For an impoverished target language, which is to say a language on the periphery that looks to import major works of literature, translation is a way of gathering literary resources, of acquiring universal texts and thereby enriching an underfunded literature—in short, a way of diverting literary assets.1

Whilst this was indeed true in the case of Irish, there was also the related issue of showing Irish speakers how to create those forms of literature that had not existed before in the language, due to its marginalised status and lack of literate speakers and potential readership.

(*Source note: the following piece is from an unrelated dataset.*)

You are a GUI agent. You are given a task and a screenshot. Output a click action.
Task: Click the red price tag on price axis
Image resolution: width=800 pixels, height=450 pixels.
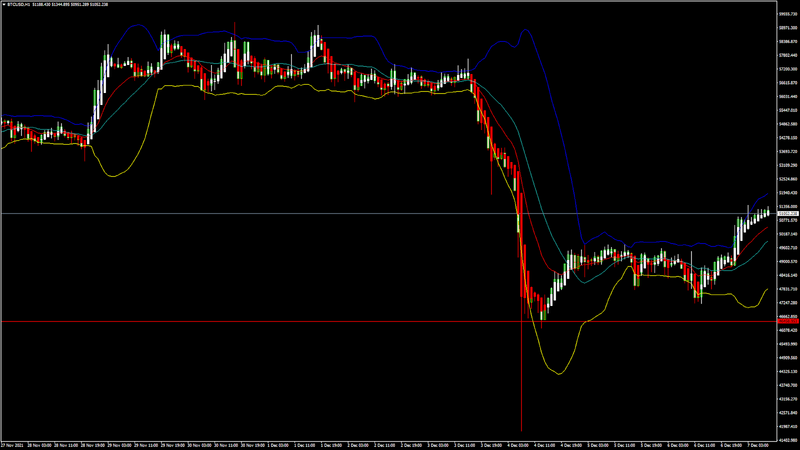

This is a point also mentioned by Erich Prunč in the context of the Austro-Hungarian Empire for the same era; whilst ‘non-serious’ literature did exist in Slovenian and Croatian, it was only in the late nineteenth-century that ‘serious’ works began to be translated, and with a specific focus on “the representative function of language, not on the bi- or multilingual competence of the audience, and the aim was to provide translated scripts to help develop theatre as a national institution”.2 Whilst theatre might have been the goal in the Austro-Hungarian Empire, in the Ireland of the British Empire, and the case of Irish, it was the aim of developing not only theatre, but also short stories, novels, and every other form of literature that had bypassed the language to date.3 Irish, indeed, at that time fulfilled all three of Itamar Even-Zohar’s criteria for the centrality of translation to a given literature: Irish-language literature was young, weak and facing a vacuum, i.e. a lack of any established norms or practices. As Even-Zohar observes:

Through […] foreign works, features (both principles and elements) are introduced into the home literature which did not exist there before. These include possibly not only new models of reality to replace the old and established ones that are no longer effective, but a whole range of other features as well, such as a new (poetic) language, or compositional patterns and techniques.4

And so, from those early decades of the revival, alongside first native attempts at producing plays, novels, and short stories, we also have extant translations into Irish of English-language material as varied as Charles Dickens, George Moore, and Daniel Defoe. Translators were not just concerned with bringing English works to an Irish-language audience; international authors also appeared in a Gaelic guise. Jules Verne, Hans Christian Andersen, Omar Khayyam, Thomas Mann, Plutarch, and others were all Gaelicised, but whilst some might have been rendered from the original German, French, or Latin, it is more likely that others from further afield were translated via the medium of English.5

Such a rapid growth in the field of translation into Irish also gave rise to the appearance of several Russian authors in a Gaelic milieu, although the same caveat needs to be applied regarding the original language of the work in question; it is unlikely that many would have known enough Russian—if any—in Ireland at the turn of that century to have translated from an original Cyrillic text. Thus, whilst Lev Tolstoy, Anton Chekhov, and others did appear in Irish from the original language, as rendered by Gearóid Ó Nualláin, Liam Ó Rinn, and Maighréad Nic Mhaicín, for example, other translators most likely worked from an English text, although they were frequently coy when admitting to this. Such renditions tended to be ambiguously subtitled, for example, “Sgeul on Ruisis: aistriú é seo ar Sgeul Rúisise do cheap Anton Tchehov” (A story from the Russian: this is a translation of a Russian story composed by Anton Chekhov),6 “[…] do chuir Gaedhilg air” (Translated into Irish by […]) or “Tolstoí na Rúise do scríobh” (Tolstoy of Russia wrote it).7 Furthermore, whilst the initial numbers in those early heady days might look impressive—Tolstoy apparently had eleven stories and two plays translated—on closer examination the results lose some of their lustre. Two of the stories by Tolstoy were each translated three times, and one of these—’What Men Live By’—was adapted into English for the stage by the English actor and dramatist Miles Malleson as Michael in 1917, and this was, in turn, translated into Irish as Mícheál in 1933. And it was into this mélange of various translations from varied sources, and with an equal variety of reasons behind them, that Aleksandr Pushkin made his appearances in Irish.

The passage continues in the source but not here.